● PROMPT
Give again, exactly as written, each line of the material below starting at the line that contains "Click the 말하기" and ending at the line that contains "This screenshot has height=670, width=1148.". Both ends count, and no other line does.

--------------------

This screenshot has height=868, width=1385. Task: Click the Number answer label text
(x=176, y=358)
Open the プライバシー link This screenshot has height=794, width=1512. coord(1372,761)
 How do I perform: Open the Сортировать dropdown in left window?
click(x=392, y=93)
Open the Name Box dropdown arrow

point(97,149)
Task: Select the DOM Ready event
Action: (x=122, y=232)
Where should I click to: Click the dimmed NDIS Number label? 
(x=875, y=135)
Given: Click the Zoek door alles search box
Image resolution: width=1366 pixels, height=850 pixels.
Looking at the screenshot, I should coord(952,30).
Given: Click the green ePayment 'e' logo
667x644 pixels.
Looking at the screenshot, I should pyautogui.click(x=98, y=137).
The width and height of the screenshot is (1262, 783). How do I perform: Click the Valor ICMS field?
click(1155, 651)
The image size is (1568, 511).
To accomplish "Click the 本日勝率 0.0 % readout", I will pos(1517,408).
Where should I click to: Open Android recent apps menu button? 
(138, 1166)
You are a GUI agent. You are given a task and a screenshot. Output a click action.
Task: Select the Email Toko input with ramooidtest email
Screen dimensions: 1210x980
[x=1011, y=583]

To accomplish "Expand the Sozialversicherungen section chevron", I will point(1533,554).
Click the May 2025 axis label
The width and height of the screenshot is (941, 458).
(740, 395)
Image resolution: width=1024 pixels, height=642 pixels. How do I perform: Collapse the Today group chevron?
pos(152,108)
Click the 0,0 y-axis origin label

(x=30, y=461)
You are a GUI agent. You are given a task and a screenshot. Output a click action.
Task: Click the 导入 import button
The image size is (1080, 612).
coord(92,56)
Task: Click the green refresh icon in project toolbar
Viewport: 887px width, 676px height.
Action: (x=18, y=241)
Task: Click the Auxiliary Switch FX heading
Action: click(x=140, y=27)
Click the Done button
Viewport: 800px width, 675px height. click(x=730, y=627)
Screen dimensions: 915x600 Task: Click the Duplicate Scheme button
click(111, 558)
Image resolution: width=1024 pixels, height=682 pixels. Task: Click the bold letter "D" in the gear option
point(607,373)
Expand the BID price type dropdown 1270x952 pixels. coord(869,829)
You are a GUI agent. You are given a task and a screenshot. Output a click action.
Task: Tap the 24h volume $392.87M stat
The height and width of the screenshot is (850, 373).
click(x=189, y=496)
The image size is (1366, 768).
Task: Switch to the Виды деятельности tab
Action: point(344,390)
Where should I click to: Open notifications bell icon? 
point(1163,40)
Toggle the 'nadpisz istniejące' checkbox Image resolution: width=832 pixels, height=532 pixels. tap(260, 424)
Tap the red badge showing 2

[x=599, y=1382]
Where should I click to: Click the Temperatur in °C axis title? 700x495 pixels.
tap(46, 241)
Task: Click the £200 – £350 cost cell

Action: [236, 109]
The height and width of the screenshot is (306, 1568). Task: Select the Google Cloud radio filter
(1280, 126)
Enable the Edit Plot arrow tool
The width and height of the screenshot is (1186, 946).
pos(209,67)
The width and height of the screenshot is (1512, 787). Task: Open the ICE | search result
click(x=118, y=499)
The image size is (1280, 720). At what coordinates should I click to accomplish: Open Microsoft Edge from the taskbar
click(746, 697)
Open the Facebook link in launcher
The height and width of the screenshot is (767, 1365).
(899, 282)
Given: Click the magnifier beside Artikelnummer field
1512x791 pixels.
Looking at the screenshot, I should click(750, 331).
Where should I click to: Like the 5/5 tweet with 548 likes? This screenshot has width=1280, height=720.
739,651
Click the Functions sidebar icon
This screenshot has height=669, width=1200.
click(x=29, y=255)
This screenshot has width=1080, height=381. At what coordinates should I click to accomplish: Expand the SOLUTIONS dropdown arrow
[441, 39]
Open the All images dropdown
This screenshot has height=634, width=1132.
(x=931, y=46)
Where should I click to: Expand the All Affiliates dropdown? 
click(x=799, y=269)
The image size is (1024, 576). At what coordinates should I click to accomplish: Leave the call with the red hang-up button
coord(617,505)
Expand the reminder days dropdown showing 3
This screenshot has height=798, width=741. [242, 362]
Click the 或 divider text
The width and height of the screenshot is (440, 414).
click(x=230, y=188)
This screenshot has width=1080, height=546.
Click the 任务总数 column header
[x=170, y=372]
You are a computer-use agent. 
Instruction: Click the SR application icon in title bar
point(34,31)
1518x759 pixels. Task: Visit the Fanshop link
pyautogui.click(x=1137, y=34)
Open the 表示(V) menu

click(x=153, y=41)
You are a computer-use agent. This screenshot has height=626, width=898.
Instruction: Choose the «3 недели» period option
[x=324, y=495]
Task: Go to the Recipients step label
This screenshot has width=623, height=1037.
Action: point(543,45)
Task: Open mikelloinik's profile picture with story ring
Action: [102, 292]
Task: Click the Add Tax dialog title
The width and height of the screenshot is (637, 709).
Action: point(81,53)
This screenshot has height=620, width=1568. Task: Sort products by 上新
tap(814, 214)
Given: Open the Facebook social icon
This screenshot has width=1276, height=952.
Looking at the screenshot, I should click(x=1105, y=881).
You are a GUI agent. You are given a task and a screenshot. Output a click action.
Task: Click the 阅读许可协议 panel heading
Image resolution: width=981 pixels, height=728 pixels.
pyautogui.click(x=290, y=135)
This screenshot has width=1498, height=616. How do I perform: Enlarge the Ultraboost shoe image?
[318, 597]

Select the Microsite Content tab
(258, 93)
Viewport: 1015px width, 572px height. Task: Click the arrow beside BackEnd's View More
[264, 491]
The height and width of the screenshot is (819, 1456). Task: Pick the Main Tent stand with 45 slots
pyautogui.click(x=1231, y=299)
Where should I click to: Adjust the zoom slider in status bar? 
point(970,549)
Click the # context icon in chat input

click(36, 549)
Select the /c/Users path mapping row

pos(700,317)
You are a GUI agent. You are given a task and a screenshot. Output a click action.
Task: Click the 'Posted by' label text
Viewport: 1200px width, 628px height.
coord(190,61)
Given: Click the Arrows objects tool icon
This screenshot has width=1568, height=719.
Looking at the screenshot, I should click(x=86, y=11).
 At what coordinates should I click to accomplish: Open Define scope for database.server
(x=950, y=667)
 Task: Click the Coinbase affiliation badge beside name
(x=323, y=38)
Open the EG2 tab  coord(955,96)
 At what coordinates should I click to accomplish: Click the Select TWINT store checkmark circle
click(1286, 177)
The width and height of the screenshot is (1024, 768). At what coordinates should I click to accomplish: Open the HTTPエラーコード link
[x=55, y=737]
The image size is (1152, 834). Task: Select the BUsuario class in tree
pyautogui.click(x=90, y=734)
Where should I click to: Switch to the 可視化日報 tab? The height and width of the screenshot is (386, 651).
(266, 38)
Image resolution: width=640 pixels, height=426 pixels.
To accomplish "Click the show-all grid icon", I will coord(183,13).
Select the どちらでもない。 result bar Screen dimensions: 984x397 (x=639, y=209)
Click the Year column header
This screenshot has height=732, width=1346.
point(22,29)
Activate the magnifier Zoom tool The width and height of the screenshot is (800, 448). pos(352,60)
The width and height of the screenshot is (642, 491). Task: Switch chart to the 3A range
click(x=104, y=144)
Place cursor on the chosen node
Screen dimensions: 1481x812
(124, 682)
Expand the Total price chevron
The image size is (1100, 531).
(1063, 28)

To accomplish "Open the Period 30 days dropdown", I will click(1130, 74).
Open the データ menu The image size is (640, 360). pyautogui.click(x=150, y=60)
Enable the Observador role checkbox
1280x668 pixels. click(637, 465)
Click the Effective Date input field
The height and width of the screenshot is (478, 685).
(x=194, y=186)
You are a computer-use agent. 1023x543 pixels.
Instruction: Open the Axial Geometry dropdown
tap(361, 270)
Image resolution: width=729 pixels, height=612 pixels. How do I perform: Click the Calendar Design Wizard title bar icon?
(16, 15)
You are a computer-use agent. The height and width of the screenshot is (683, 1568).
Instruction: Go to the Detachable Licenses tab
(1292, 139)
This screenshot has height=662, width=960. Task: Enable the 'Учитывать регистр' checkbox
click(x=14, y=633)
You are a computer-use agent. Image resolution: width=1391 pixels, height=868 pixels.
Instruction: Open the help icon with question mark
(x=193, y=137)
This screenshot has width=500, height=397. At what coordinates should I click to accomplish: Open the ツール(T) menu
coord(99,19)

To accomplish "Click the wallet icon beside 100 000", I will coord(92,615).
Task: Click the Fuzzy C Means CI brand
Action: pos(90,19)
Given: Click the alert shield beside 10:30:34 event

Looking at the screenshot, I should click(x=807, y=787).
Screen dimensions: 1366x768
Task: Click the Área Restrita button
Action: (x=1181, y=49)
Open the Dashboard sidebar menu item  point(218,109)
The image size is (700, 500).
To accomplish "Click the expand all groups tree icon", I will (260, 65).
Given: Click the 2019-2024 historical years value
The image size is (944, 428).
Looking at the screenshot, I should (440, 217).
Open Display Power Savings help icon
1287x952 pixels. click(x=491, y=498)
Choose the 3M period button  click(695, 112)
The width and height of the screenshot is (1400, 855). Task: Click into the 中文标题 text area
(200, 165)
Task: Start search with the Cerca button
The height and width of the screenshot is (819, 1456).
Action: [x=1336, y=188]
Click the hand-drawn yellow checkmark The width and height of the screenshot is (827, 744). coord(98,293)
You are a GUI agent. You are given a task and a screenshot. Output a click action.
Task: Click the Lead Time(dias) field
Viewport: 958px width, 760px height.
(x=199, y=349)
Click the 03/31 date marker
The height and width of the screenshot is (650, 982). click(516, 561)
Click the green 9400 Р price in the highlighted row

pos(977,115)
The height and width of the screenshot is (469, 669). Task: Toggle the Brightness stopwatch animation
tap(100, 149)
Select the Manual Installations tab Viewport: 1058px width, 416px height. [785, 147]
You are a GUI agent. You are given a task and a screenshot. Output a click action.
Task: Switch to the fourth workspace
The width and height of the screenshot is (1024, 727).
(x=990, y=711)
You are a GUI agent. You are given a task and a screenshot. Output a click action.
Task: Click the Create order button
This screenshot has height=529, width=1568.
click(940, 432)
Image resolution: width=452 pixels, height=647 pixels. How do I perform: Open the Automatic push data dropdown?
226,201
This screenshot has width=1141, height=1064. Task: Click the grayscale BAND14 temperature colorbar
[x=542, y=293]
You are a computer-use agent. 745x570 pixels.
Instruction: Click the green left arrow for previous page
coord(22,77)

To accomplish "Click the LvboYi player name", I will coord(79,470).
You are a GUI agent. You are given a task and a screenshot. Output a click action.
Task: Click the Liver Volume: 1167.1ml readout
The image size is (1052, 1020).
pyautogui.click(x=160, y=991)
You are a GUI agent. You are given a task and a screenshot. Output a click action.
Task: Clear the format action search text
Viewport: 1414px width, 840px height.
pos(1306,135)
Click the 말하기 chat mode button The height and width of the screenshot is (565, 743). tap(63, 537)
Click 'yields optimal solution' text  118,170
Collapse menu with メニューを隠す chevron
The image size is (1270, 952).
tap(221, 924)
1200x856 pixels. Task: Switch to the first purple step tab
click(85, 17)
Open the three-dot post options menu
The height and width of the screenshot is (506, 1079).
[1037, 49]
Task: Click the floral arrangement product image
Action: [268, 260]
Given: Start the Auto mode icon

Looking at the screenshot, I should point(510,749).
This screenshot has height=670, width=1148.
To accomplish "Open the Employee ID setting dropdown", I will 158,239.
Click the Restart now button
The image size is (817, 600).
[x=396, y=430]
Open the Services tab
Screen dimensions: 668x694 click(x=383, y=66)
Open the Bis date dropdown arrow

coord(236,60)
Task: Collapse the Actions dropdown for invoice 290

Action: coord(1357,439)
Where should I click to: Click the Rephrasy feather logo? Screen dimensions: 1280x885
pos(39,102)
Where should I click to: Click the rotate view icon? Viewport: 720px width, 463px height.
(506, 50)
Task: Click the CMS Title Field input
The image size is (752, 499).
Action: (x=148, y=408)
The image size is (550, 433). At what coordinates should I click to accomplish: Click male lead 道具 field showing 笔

--------------------

● SOLUTION TO THIS TASK
Click the 말하기 chat mode button The height and width of the screenshot is (565, 743). tap(63, 537)
Click 'yields optimal solution' text  118,170
Collapse menu with メニューを隠す chevron
The image size is (1270, 952).
tap(221, 924)
1200x856 pixels. Task: Switch to the first purple step tab
click(85, 17)
Open the three-dot post options menu
The height and width of the screenshot is (506, 1079).
[1037, 49]
Task: Click the floral arrangement product image
Action: [268, 260]
Given: Start the Auto mode icon

Looking at the screenshot, I should point(510,749).
This screenshot has height=670, width=1148.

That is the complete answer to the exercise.